REQUIRED ACTION:
All of the entries must be reproduced exactly, with no images carried over.

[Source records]
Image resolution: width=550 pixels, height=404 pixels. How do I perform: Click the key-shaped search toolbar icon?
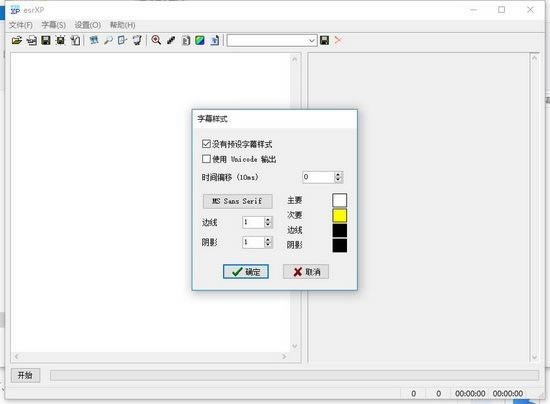108,40
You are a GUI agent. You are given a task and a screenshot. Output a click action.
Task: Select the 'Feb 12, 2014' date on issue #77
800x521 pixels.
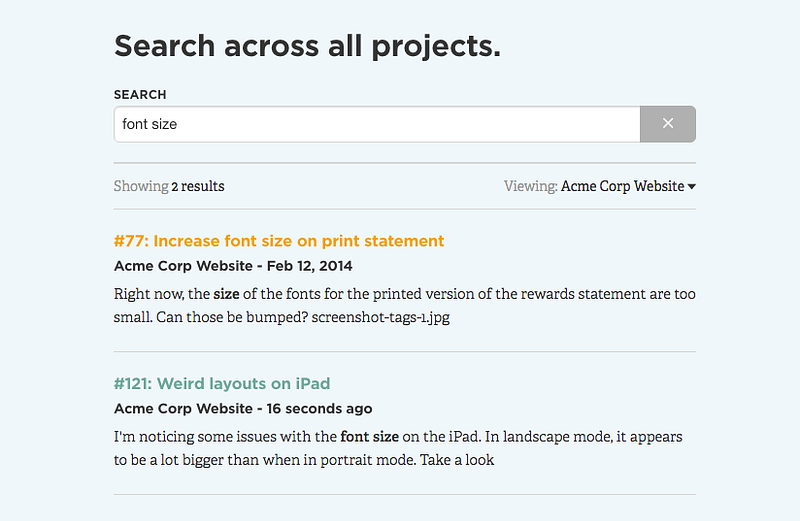click(309, 266)
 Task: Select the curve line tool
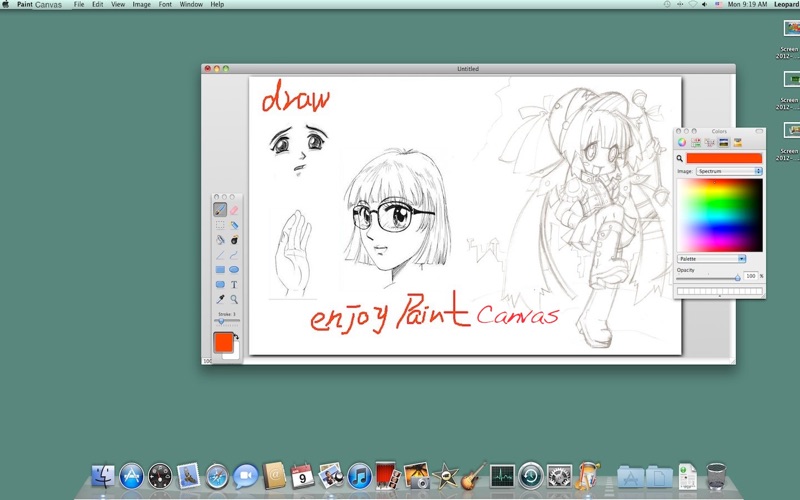234,255
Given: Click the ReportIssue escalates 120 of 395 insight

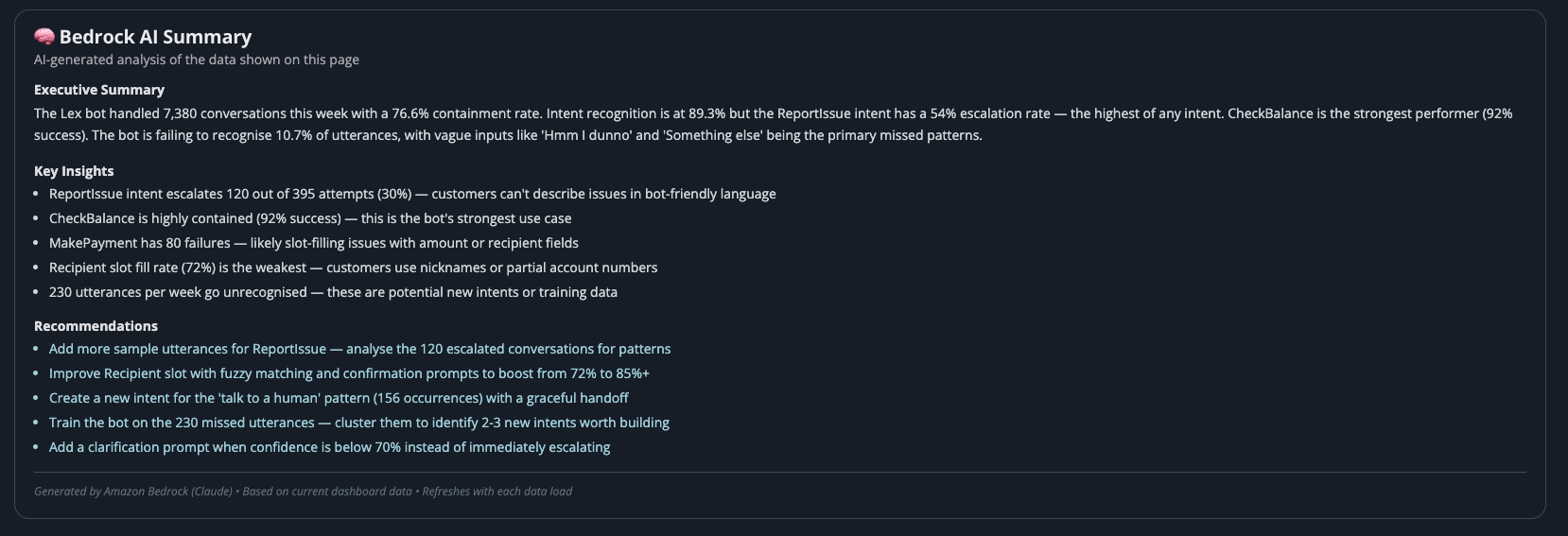Looking at the screenshot, I should click(412, 194).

SOLVED PROBLEM:
Image resolution: width=550 pixels, height=404 pixels. How do I perform: Click the key-shaped search toolbar icon?
108,40
You are a GUI agent. You are given a task and a screenshot. Output a click action.
Task: Select the 'Feb 12, 2014' date on issue #77
800x521 pixels.
click(309, 266)
 Task: Select the curve line tool
234,255
Given: Click the ReportIssue escalates 120 of 395 insight

Looking at the screenshot, I should click(412, 194).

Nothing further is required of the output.